I've had a great couple of weeks. I've been very upbeat and positive. I've played wack-a-mole with the Drama Llama and won. I've enjoyed the company of great friends. I've had an endless stream of potential buyers in the house. True, sleep and I aren't BFF's lately, but I've still been in great spirits. I realize how blessed I am and I've been pretty happy.
Out of absolutely nowhere tonight, I found myself having another one of those nights. It's not even a whole night, just a sudden heavy heart in the past few minutes.
|Miss the beard, but he's still hot.|
Sometimes, I can pinpoint something specific that causes this longing; a song, a phone conversation, seeing a sweet couple, an old photograph. Tonight is not one of those times. I have no idea where this came from. It gave no warning. Suddenly, out of nowhere, I had the overwhelming urge to be in my husband's arms.
I'm trying to stay positive. I can't acknowledge this longing without realizing how blessed I am to have him in my life. I know we won't be apart forever. He's NOT in a combat zone this time. Sylvr lynings, I haz dem in spades.
Still, I miss him and that's both wonderful and awful all at once.

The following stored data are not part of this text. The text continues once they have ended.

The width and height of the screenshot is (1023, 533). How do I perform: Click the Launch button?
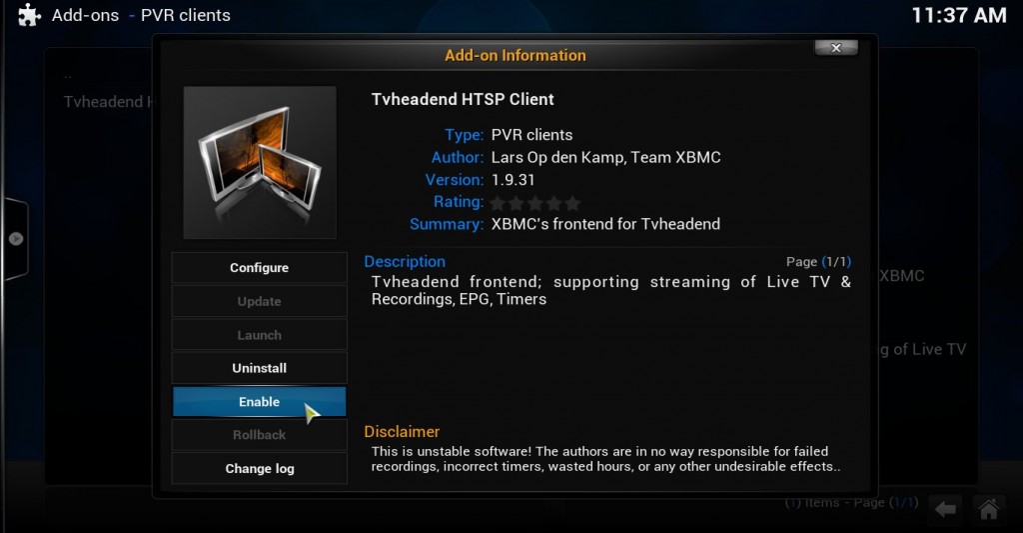click(x=259, y=335)
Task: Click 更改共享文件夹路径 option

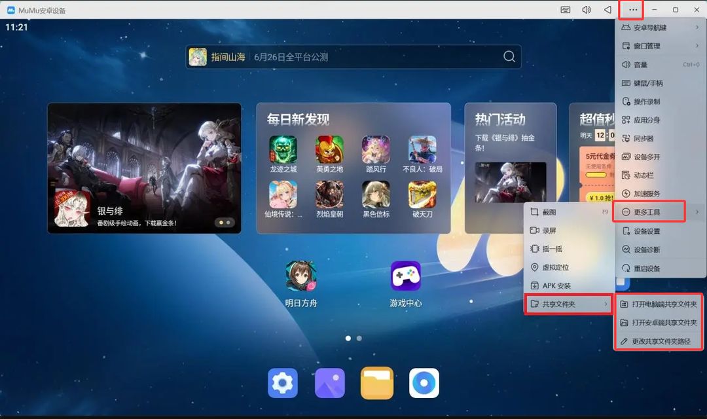Action: click(659, 342)
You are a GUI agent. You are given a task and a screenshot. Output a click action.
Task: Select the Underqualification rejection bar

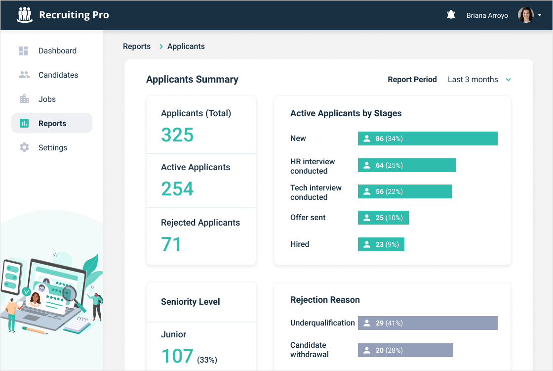pyautogui.click(x=428, y=323)
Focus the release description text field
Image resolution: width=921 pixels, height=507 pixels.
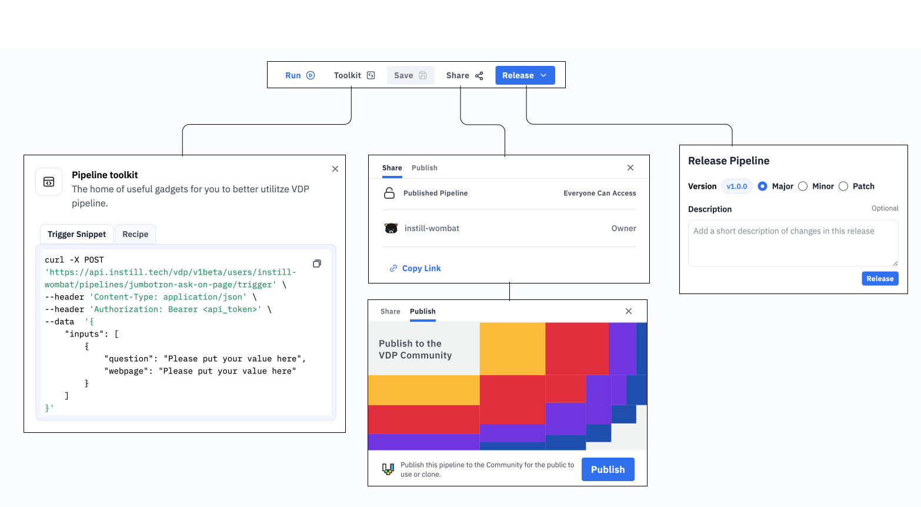(792, 243)
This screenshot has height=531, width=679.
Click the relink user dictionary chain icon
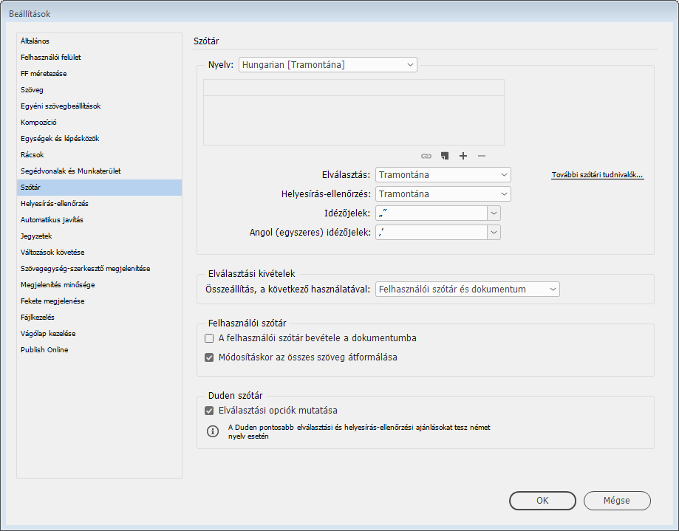(426, 156)
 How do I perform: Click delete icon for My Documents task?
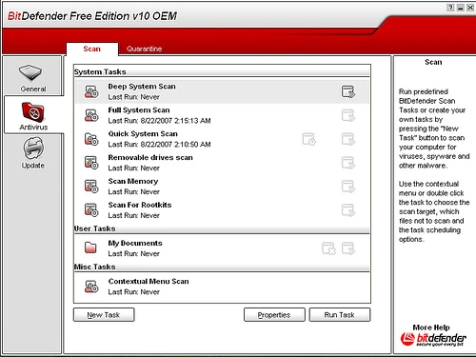(x=328, y=248)
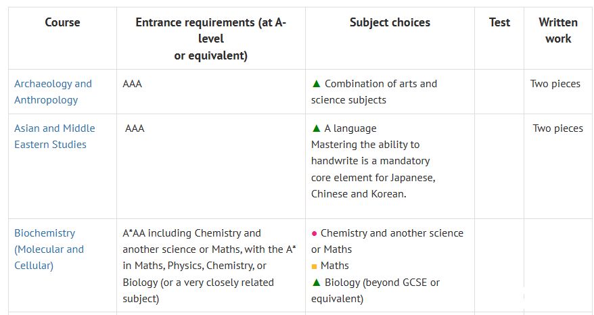594x315 pixels.
Task: Click the Entrance requirements column header
Action: pos(210,39)
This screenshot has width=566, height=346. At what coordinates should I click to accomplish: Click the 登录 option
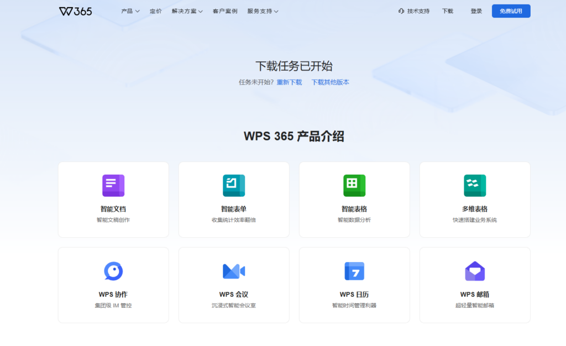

Where you used to be, there is a hole in the world, which I find myself constantly walking around in the daytime, and falling into at night. I miss you like hell.-Edna St. Vincent Millay
UPDATE (most likely a totally useless one, but I'm sharing it anyway) :
My husband and I met over an X-filed themed Rolling Stone cover in 1997 (we were both big X-philes, although I'm probably the only one of us who would willingly use that phrase and do so without rolling eyes). While I still have the magazine (packed away now), we could never remember when exactly that was. Turns out, the date on that issue is February 20, 1997. So exactly 14 years ago.